Kuitenbrouwer “Cri/oFlex® allows us to increase the I/O cabling density easily – and by a lot.” (Courtesy: Delft Circuits)
In brief, the company’s Cri/oFlex® cryogenic RF cables comprise a stripline (a type of transmission line) based on planar microwave circuitry – essentially a conducting strip encapsulated in dielectric material and sandwiched between two conducting ground planes. The use of the polyimide Kapton® as the dielectric ensures Cri/oFlex® cables remain flexible in cryogenic environments (which are necessary to generate quantum states, manipulate them and read them out), with silver or superconducting NbTi providing the conductive strip and ground layer. The standard product comes as a multichannel flex (eight channels per flex) with a range of I/O channel configurations tailored to the customer’s application needs, including flux bias lines, microwave drive lines, signal lines or read-out lines.
“As quantum computers evolve – think more and more qubits plus increasingly exacting requirements on gate fidelity – system developers will reach a point where current coax cabling technology doesn’t cut it anymore,” explains Daan Kuitenbrouwer, co-founder of Delft Circuits. “The key to our story is that Cri/oFlex® allows us to increase the I/O cabling density easily – and by a lot – to scale the number of channels in a single system while guaranteeing high gate fidelities [minimizing noise and heating] as well as market-leading uptime and reliability.”
Quantum alignment
To put some hard-and-fast performance milestones against that claim, Kuitenbrouwer and colleagues have just published a granular product development roadmap that aligns Cri/oFlex® cabling specifications against the anticipated evolution of quantum computing systems – from 150+ qubits today out to 40,000 qubits and beyond in 2029 (see figure, “Quantum alignment”).

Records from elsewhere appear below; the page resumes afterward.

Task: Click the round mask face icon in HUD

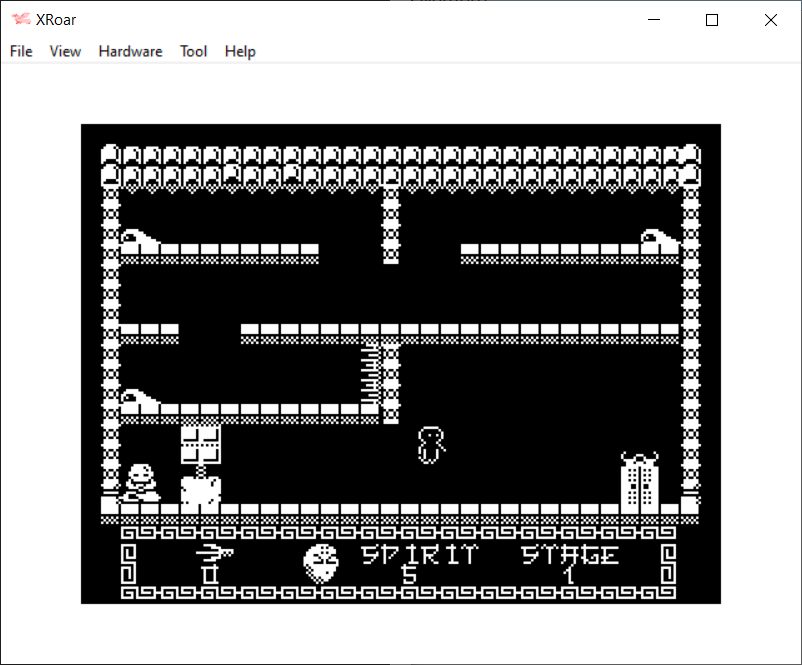Action: pyautogui.click(x=320, y=562)
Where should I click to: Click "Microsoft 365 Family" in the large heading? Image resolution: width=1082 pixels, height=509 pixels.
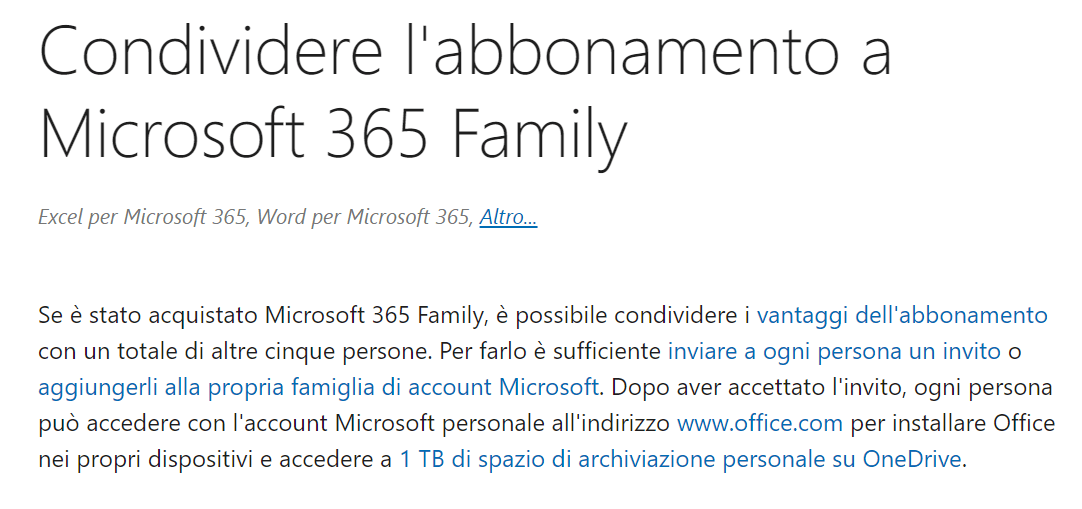pos(333,135)
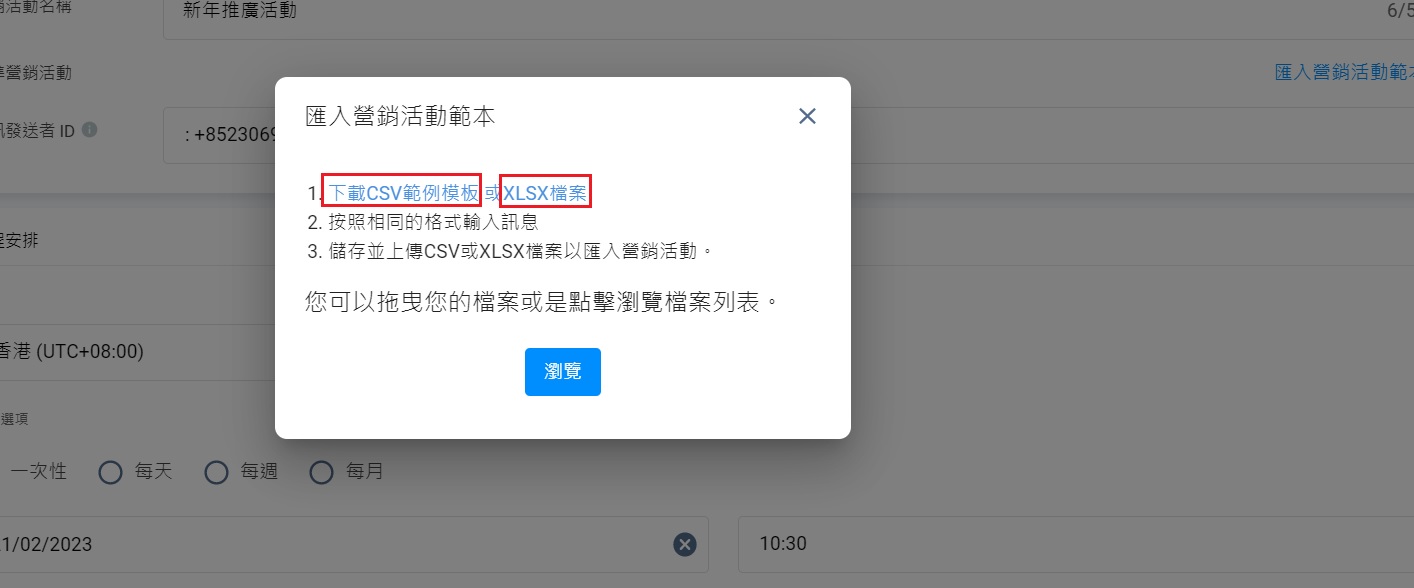Screen dimensions: 1414x588
Task: Click the 匯入營銷活動範本 dialog title
Action: point(400,117)
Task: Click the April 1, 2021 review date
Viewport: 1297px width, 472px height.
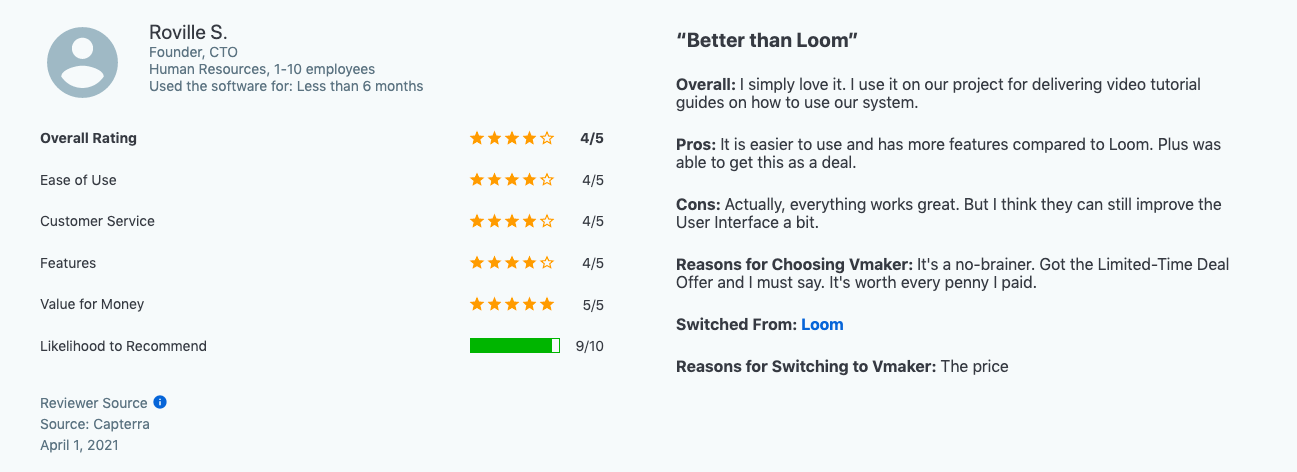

Quantum alignment The new product development roadmap from Delft Circuits starts with the guiding principles, highlighting performance milestones to be achieved by the quantum computing industry over the next five years – specifically, the number of physical qubits per system and gate fidelities. By extension, cabling metrics in the Delft Circuits roadmap focus on “quantity”: the number of I/O channels per loader (i.e. the wiring trees that insert into a cryostat, with typical cryostats having between 6–24 slots for loaders) and the number of channels per cryostat (summing across all loaders); also on “quality” (the crosstalk in the cabling flex). To complete the picture, the roadmap outlines product introductions at a conceptual level to enable both the quantity and quality timelines. (Courtesy: Delft Circuits)
“Our roadmap is all about enabling, from an I/O perspective, the transition of quantum technologies out of the R&D lab into at-scale practical applications,” says Kuitenbrouwer. “As such, we studied the development roadmaps of more than 10 full-stack quantum computing vendors to ensure that our ‘guiding principles’ align versus the aggregate view of quantity and quality of qubits targeted by the system developers over time.”
Notwithstanding the emphasis on technology innovation and continuous product improvement, Delft Circuits is also “coming of age” in line with the wider quantum community. Most notably, the company’s centre of gravity is shifting inexorably from academic end-users to servicing vendors large and small in the quantum supply chain. “What we see are full-stack quantum computing companies starting to embrace horizontal thinking – which, in our case, means a technology partner able to solve their entire I/O cabling challenge,” explains Kuitenbrouwer.
To gain traction, however, systems integrators at the sub-stack level must, as a given, design their product offering with industrial metrics front-and-centre – for example, scalability, manufacturability, reliability, cost per I/O channel and second-sourcing. Equally important is the need to forge long-term vendor-customer relationships that often move beyond the transactional into the realm of co-development and collaboration – though all against a standardized package of cabling options.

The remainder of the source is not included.